TRECHO DO DOCUMENTO:
PALABRAS CLAVE: EVALUACIÓN DE PROGRAMAS; DISEÑOS DE INVESTIGACIÓN EVALUATIVA; FORMACIÓN DEL EVALUADOR; ABORDAJES EVALUATIVOS

APRESENTAÇÃO

Chris L. S. Coryn é diretor do Programa de Doutorado Interdisciplinar em Avaliação e professor titular de Avaliação na Western Michigan University (WMU). Tem graduação em Psicologia e mestrado em Psicologia Social e Experimental, ambos pela Indiana University. Seu doutorado, em Filosofia da Avaliação, pela Western Michigan University, foi orientado por Michael Scriven, importante teórico cujas contribuições no desenvolvimento da avaliação de programas são inúmeras. Com vasta experiência no campo da avaliação, Coryn tem como interesses de pesquisa a história da avaliação, a pesquisa em teorias da avaliação, métodos de pesquisa quantitativos, qualitativos e mistos, teorias da medição e psicometria e metanálise. Sua trajetória acadêmica é marcada por inúmeros trabalhos de investigação e avaliações em vários domínios, incluindo educação, ciência e tecnologia, saúde e medicina, desenvolvimento comunitário e internacional e serviços sociais e humanos, tendo autorado ou coautorado mais de cem relatórios de pesquisa. Dá aulas, palestras e workshops tanto nos Estados Unidos e Canadá quanto em outros países da Europa, Ásia e Oceania. Sua produção científica é extensa, com mais de noventa contribuições entre artigos científicos, verbetes para enciclopédias especializadas, capítulos e livros, dentre os quais se destacam as discussões conceituais, teóricas e metodológicas sobre avaliação de programas. Por sua contribuição às áreas de pesquisa e ao campo de avaliação, já foi agraciado com quatro prêmios, com destaque para o Research on Evaluation Distinguished Scholar Award, da American Educational Research Association (AERA). É autor, juntamente com Daniel Stufflebeam (in memoriam), de Evaluation theory, models and applications, publicado pela Jossey-Bass em 2014.

EAE: Considerando o contexto brasileiro, no campo educacional, parece mais comum pesquisar políticas públicas utilizando um referencial de análise de políticas do que teorias e desenhos de avaliação de programas. Quais são as principais diferenças, e quais os princípios comuns, se é que existem, entre esses campos de pesquisa? Além disso, poderia nos dar uma definição de avaliação (no contexto de avaliação de programas) que o senhor considere boa/adequada?

CC: Os termos avaliação e análise de políticas são frequentemente utilizados como sinônimos, e as distinções entre eles não são necessariamente metodológicas. Ambas se ocupam de objetos de investigação semelhantes. Porém a análise de políticas normalmente se ocupa somente de questões do tipo “o que é?” (ou seja, conclusões descritivas baseadas em fatos) e geralmente não aborda questões do tipo “e daí?” (isto é, conclusões avaliativas baseadas em valores). Valor, valores e valoração são os aspectos centrais que distinguem a avaliação das disciplinas relacionadas, incluindo análise de políticas e pesquisa aplicada, entre muitas outras (por exemplo, avaliação de aprendizado). Por definição - e, portanto, dado que a raiz do termo avaliação é “valu” -, avaliação é o processo de determinar o mérito, o valor ou o significado de algo, ou o produto desse processo. Essa definição não é nem muito ampla nem muito restrita, e é suficiente para abarcar a maioria dos tipos e objetos de avaliação (por exemplo, programas, políticas, profissionais).

EXTRATOS DE DADOS:
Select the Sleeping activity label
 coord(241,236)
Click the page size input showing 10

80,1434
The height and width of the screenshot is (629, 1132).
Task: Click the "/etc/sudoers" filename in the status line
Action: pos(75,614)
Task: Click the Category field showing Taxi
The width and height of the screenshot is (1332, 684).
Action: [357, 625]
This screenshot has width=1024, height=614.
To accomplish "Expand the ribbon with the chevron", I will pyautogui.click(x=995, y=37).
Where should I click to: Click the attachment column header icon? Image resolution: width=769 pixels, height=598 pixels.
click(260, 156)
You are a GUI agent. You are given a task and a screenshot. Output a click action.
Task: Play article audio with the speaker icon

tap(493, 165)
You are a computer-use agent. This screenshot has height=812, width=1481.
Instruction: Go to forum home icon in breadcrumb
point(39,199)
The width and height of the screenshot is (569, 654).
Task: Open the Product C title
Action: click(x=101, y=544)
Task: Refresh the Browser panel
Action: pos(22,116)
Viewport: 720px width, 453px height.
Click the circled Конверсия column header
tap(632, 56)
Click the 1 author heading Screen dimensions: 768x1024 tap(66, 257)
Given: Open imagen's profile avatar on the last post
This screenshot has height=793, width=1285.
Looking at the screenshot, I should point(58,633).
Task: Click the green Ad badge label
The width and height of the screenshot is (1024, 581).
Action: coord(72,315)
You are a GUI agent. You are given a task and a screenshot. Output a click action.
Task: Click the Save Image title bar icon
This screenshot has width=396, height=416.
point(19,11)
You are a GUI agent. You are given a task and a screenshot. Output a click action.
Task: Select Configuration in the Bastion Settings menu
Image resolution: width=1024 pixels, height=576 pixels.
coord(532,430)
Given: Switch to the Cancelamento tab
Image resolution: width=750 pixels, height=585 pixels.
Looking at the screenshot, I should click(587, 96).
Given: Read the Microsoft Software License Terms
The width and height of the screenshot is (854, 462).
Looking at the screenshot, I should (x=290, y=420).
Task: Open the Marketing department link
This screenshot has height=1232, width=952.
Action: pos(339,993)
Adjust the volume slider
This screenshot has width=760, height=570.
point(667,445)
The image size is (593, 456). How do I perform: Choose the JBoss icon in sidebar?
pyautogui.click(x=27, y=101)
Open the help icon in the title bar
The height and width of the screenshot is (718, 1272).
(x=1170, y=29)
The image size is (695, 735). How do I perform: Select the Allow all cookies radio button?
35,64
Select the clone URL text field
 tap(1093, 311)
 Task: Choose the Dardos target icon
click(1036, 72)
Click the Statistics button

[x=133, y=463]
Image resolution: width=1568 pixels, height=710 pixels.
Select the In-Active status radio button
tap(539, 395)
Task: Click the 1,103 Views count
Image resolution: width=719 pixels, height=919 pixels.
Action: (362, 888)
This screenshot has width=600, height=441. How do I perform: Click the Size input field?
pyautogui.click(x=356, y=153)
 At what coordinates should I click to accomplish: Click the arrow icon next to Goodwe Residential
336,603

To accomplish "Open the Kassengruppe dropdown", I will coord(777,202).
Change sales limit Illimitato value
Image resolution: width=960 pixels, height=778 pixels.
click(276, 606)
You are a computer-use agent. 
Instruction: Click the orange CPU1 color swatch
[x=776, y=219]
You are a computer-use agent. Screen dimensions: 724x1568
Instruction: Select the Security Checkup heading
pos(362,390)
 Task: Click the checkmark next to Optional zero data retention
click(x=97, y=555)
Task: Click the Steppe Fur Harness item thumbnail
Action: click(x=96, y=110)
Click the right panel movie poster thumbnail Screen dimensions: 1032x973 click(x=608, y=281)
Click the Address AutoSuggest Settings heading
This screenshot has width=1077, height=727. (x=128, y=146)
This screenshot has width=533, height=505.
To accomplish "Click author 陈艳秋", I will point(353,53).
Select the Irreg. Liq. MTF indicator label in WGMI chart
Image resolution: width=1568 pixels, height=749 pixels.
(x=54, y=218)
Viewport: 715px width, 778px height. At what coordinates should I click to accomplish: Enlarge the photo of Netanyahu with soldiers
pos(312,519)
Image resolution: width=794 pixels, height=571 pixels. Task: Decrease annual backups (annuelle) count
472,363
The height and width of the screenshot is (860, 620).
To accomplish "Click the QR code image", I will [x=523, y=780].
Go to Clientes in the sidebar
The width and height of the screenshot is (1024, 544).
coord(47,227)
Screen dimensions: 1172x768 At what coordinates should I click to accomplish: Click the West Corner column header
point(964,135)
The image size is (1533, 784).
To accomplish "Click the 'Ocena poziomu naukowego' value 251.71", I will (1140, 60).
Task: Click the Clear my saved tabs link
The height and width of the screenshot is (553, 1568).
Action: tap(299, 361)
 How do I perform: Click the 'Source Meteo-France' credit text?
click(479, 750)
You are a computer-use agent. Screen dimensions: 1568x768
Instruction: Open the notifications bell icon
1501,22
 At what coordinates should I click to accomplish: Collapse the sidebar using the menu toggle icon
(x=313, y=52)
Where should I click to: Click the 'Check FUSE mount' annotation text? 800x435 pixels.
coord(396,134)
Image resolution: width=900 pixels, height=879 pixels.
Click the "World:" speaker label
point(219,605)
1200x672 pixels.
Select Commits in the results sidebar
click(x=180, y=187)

LISTA DE TAREFAS:
1. Reescreva o texto sobre Chris L. S. Coryn, tudo desde "EAE: Considerando o" até "senhor considere boa/adequada?", trocando "campo educacional" por "setor educacional".
2. Segundo o texto sobre Chris L. S. Coryn, quem orientou o doutorado dele?
3. Dê continuidade ao texto sobre Chris L. S. Coryn a partir do ponto em que ele termina.
Os registros não têm nenhum papel nesta atividade.

RESPOSTAS DO EXERCÍCIO:
1.
EAE: Considerando o contexto brasileiro, no setor educacional, parece mais comum pesquisar políticas públicas utilizando um referencial de análise de políticas do que teorias e desenhos de avaliação de programas. Quais são as principais diferenças, e quais os princípios comuns, se é que existem, entre esses campos de pesquisa? Além disso, poderia nos dar uma definição de avaliação (no contexto de avaliação de programas) que o senhor considere boa/adequada?

2. Michael Scriven.

3.
EAE: No Brasil, as políticas e programas são marcados por rupturas e mudanças significativas em suas concepções, por conta das mudanças de poder nos governos. No seu ponto de vista, como conduzir avaliações de programas considerando o desafio imposto por esse contexto político e administrativo dos entes federativos?

CC: A política sempre foi, e provavelmente sempre será, um importante inibidor da avaliação. Sem me aprofundar muito nas especificidades da política e nas implicações da política para os programas, a resposta simples é que a avaliação e os avaliadores devem ser flexíveis e se adaptar a contextos e forças políticas mutáveis. Concepções rígidas e fixas de avaliação quase sempre fracassam.

EAE: A avaliação surge em um cenário de responsabilização [accoutability] pública. No Brasil, a discussão sobre as relações entre avaliação e esponsabilização é muito controversa. Como o senhor entende essas relações?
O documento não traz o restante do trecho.